• **MATERIAL PROVIDED**:

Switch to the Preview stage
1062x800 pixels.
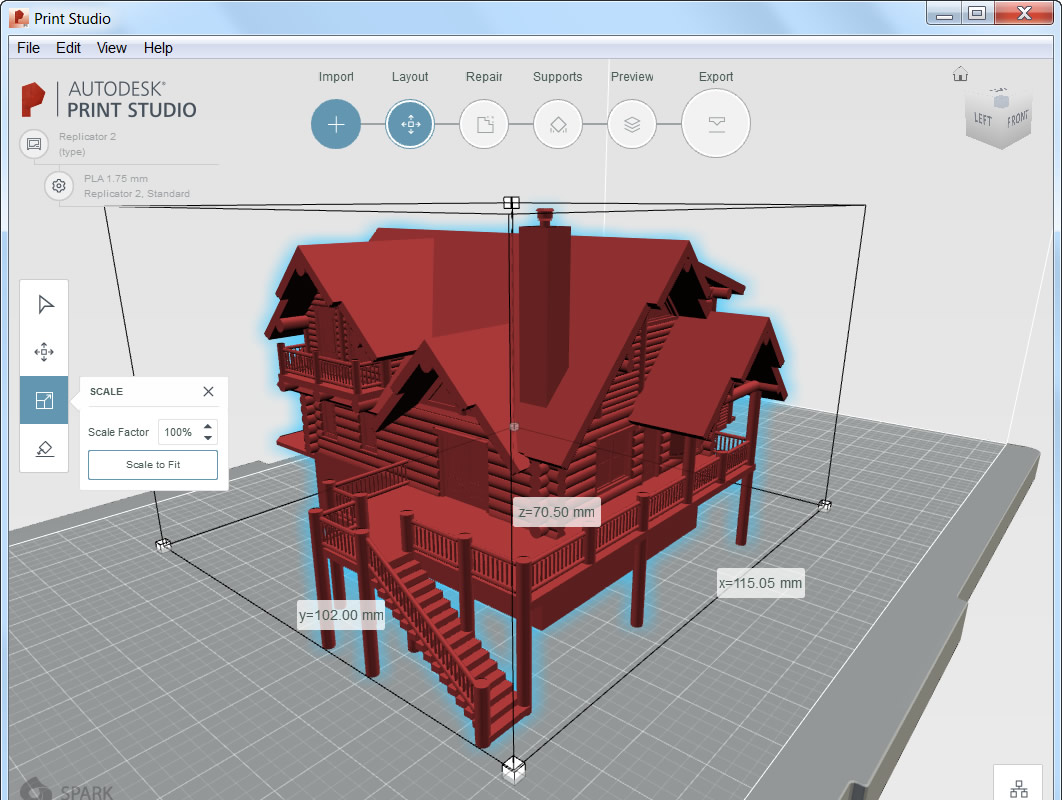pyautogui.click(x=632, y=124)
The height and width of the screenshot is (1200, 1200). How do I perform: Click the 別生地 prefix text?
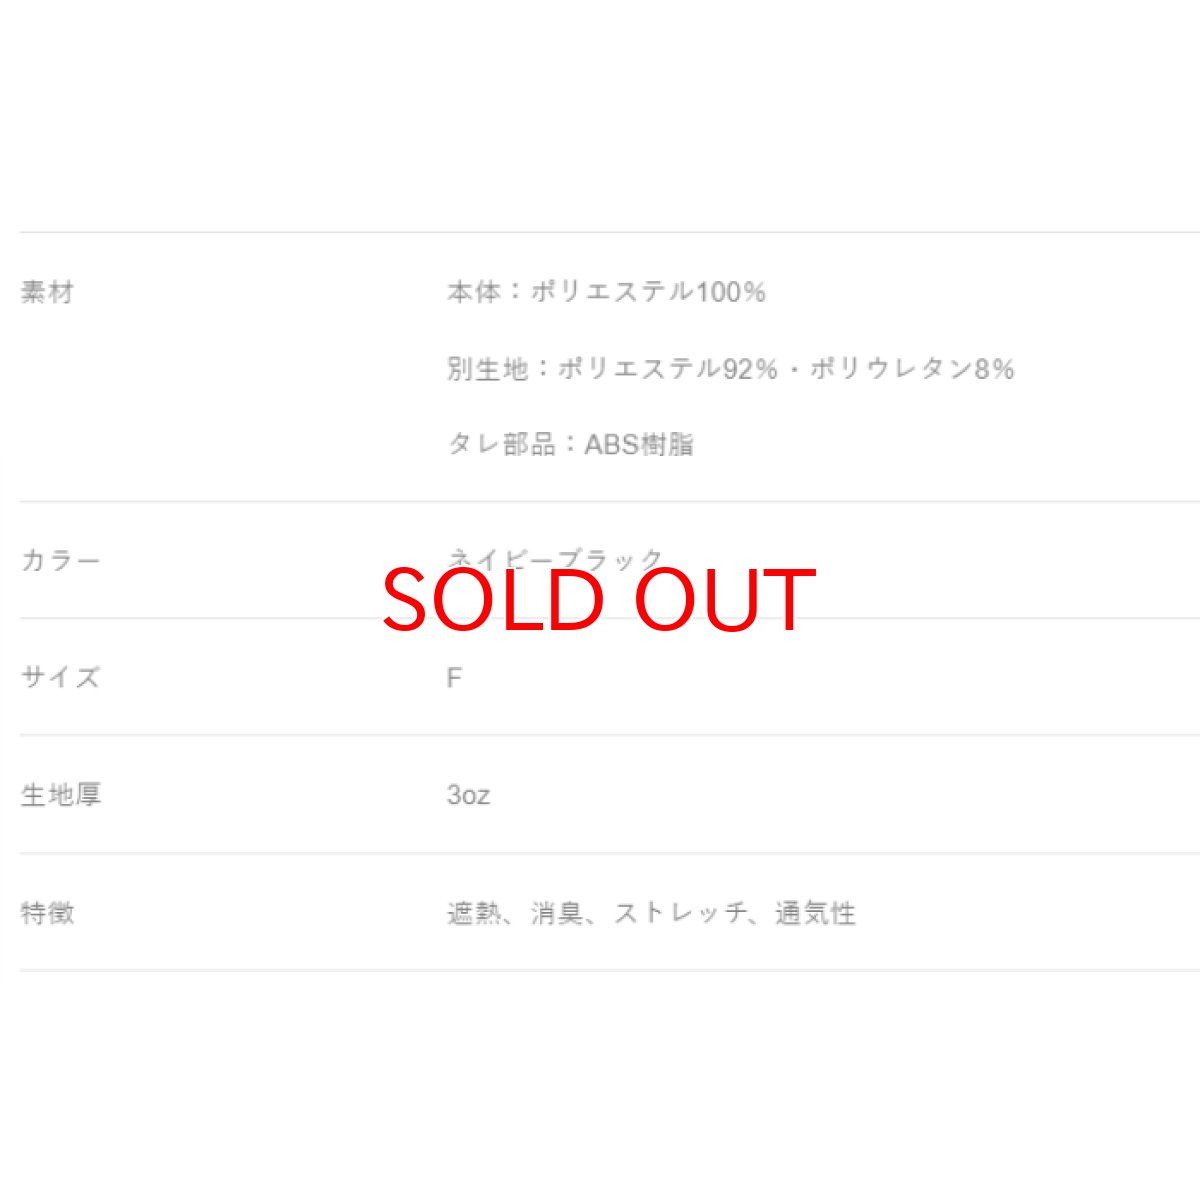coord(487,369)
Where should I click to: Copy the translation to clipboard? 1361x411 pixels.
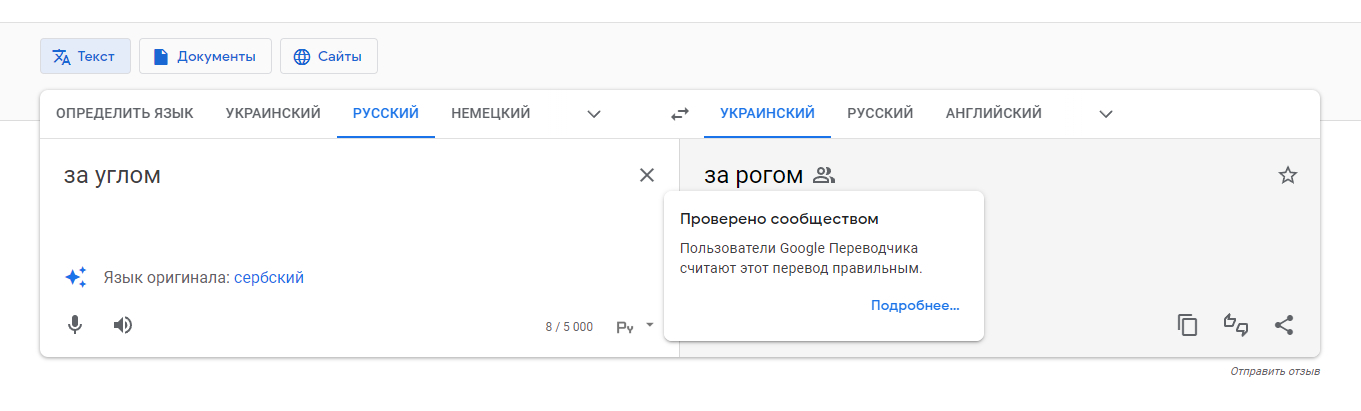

==

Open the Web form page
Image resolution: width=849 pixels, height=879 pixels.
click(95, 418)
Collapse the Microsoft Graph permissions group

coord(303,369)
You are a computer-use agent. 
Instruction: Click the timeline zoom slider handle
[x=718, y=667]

...

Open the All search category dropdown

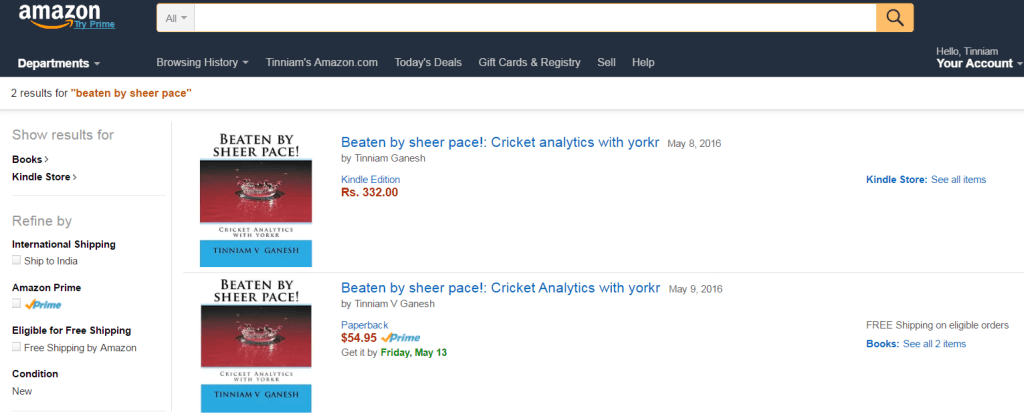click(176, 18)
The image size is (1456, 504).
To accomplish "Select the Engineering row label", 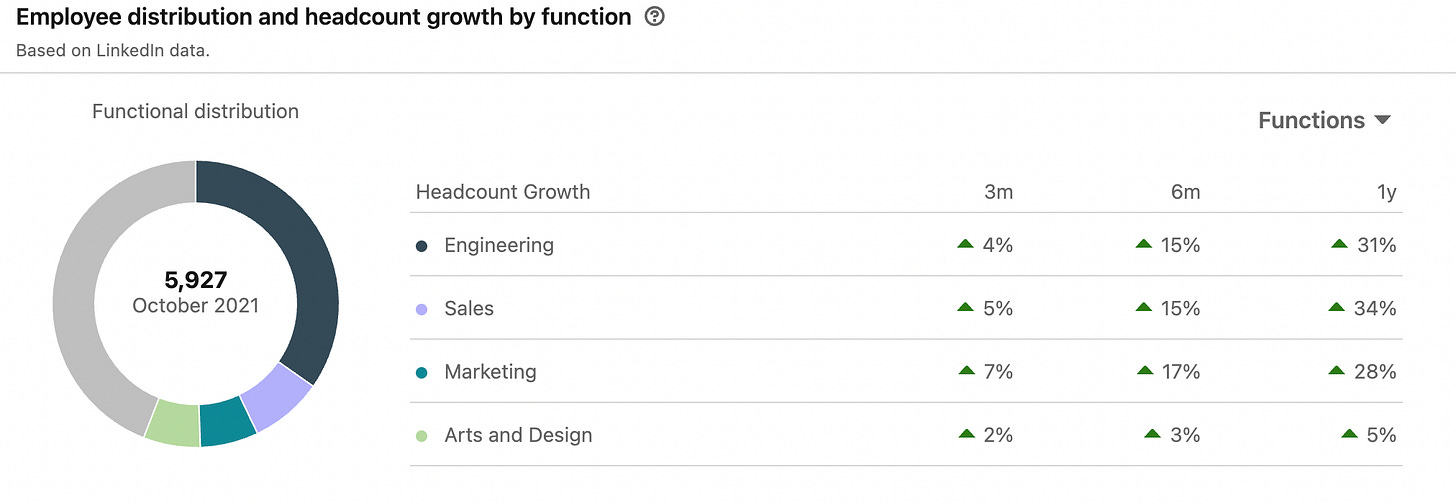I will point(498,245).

• **WHAT IS NEEDED**:
Lines wanted from the entries above: the one with "The height and", the one with "Where should I", and all lines between. Please copy them exactly, without the pictures and without anything else.

• **OUTPUT OF THE EXERCISE**:
The height and width of the screenshot is (1200, 1200). How do I perform: Click the 別生地 prefix text?
coord(487,369)
Where should I click to: Copy the translation to clipboard? 1361x411 pixels.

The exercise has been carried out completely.